* **SHORT EXERCISE**
Please answer these questions from the court decision below, one per line:
1. Which court decided the case?
2. From which court was the appeal taken?
3. Instruction (1) mentions an age. If the jury believed Ralph Wiley was that age, he is presumed incapable of contributory negligence. What age is it?

* **EXCERPT**
•••••

Southern Ry. Co v. Wiley

Decision Date09 March 1911
Citation70 S.E. 510,112 Va. 183
PartiesSOUTHERN RY. CO. v. WILEY.
CourtVirginia Supreme Court
1. Railroads (§ 356*)—Injuries to Trespassers—Use of Right of Way.

Where railroad tracks have long been used as a pathway with the knowledge and acquiescence of the company, it was bound to keep a reasonable lookout for persons upon the track.

[Ed. Note.—For other cases, see Railroads, Cent. Dig. §§ 1228-1234; Dec. Dig. § 356.*]

2. Railroads (§ 39S*)—Injuries—Sufficiency of Evidence—Knowledge of Danger.

In an action against a railroad company for injuries to a child on the track, evidence held to sustain a finding that the engineer saw the child in time to have avoided the accident.

[Ed. Note.—For other cases, see Railroads, Cent. Dig. §§ 1356-1363; Dec. Dig. § 398.*]

Appeal from Circuit Court, Halifax County.

Action by Ralph Wiley, by his next friend, Horace Wiley, against the Southern Railway Company. Judgment for plaintiff, and defendant appeals. Affirmed.

The plaintiff moved the court to give the following instructions, marked "1, " "2, " and "3, " respectively, which were given as requested:

"(1) The court instructs the jury that if they believe from the evidence that on January 9, 1909, Ralph Wiley, the plaintiff, was about 2 1/2years of age, then he is presumed to have been incapable of contributory negligence. And the court further instructs the jury that, though they believe from the evidence that the father and mother of Ralph Wiley (or either of them) were guilty of negligence in not keeping said Ralph Wiley from going on the defendant's tracks, such negligence of the father or mother, or of both of them, cannot be imputed to said Ralph Wiley.

"(2) The court instructs the jury that if from the evidence in the case they believe that with the knowledge of the defendant its track at the point of the alleged accident has been for a number of years prior to and up to the time of said accident constantly used by such a number of the inhabitants of the village of Scottsburg and other people as a walkway and passway, and that the defendant might reasonably have expected that some of such inhabitants or people might be then and there upon its track at the said point, then the defendant owed the duty of taking reasonable care to discover and not to injure any such person whom it might reasonably expect to be on its track at that point; and, if the jury believe from the evi dence in the ease that the servant of the defendant in charge of its engine at the time of the injury complained of could by the exercise of reasonable care under the circumstances surrounding him at the time have discovered the danger of the infant plaintiff in time to have avoided injuring him, but that he failed to exercise such reasonable care under the circumstances surrounding him at the time, and as the result of such failure ran the engine against and upon the infant plaintiff, and thereby inflicting the injuries complained of, the defendant is liable, and the jury should find for the plaintiff."

"(3) The court instructs the jury that, should they believe from the evidence that the defendant's track at the point of the accident had not been used by a large number of people as a walkway and passway with the knowledge of the defendant, still if they do believe from the evidence that the engineer of the defendant company in charge of its engine at the time of the injury complained of discovered the infant plaintiff in this case on the track in front of the said engine in time to have stopped the engine and avoided the said injury, but that, after such discovery, negligently and carelessly failed to take any precaution to stop said engine, but ran the same against and over him, then the defendant is liable, and the jury must find for the plaintiff."

•••••

(Rows from a dataset)

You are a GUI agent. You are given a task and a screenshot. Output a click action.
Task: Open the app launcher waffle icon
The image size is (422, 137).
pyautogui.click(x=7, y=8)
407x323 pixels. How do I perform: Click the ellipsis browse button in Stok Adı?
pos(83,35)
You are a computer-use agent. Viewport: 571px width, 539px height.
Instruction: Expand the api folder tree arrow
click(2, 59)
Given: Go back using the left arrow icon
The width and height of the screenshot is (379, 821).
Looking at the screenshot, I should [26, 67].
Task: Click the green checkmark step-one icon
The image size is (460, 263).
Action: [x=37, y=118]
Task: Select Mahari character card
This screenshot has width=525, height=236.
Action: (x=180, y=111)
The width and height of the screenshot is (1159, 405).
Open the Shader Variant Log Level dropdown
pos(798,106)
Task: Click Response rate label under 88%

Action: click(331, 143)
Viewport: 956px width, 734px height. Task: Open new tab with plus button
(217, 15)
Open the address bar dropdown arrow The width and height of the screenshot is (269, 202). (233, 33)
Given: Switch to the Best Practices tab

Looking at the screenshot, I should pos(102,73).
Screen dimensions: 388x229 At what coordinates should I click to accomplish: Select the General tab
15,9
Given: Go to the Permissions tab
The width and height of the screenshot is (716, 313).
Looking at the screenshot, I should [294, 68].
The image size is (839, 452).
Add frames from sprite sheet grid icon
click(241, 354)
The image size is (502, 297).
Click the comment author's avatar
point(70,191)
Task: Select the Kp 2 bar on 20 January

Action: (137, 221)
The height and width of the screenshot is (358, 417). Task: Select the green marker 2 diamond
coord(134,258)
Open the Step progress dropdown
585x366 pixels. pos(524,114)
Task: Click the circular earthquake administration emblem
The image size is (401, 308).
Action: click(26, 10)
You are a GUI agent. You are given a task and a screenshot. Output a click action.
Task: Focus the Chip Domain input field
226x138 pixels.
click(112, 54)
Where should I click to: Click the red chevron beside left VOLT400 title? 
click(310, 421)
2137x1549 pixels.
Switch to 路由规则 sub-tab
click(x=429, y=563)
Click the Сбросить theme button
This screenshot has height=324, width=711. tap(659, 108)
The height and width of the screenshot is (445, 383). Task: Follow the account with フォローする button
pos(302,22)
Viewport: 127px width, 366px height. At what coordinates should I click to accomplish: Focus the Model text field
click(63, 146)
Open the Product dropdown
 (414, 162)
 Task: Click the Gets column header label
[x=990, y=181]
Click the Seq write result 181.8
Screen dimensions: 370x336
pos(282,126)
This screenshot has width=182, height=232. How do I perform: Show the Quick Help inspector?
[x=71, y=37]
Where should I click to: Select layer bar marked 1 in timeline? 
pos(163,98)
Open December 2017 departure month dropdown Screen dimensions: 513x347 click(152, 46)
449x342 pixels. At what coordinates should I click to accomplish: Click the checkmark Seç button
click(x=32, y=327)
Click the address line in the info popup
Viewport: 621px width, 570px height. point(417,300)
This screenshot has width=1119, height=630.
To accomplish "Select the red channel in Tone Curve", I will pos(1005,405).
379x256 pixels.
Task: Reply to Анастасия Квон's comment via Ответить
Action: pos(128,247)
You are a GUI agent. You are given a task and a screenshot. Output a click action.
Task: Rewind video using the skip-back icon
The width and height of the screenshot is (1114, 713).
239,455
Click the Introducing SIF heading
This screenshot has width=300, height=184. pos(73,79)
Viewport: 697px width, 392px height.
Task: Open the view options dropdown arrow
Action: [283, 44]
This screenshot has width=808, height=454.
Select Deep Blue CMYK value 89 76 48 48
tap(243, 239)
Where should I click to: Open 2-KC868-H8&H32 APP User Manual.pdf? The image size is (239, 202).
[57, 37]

•••••

* **THE RESULT**
1. Virginia Supreme Court
2. Circuit Court, Halifax County
3. About 2 1/2 years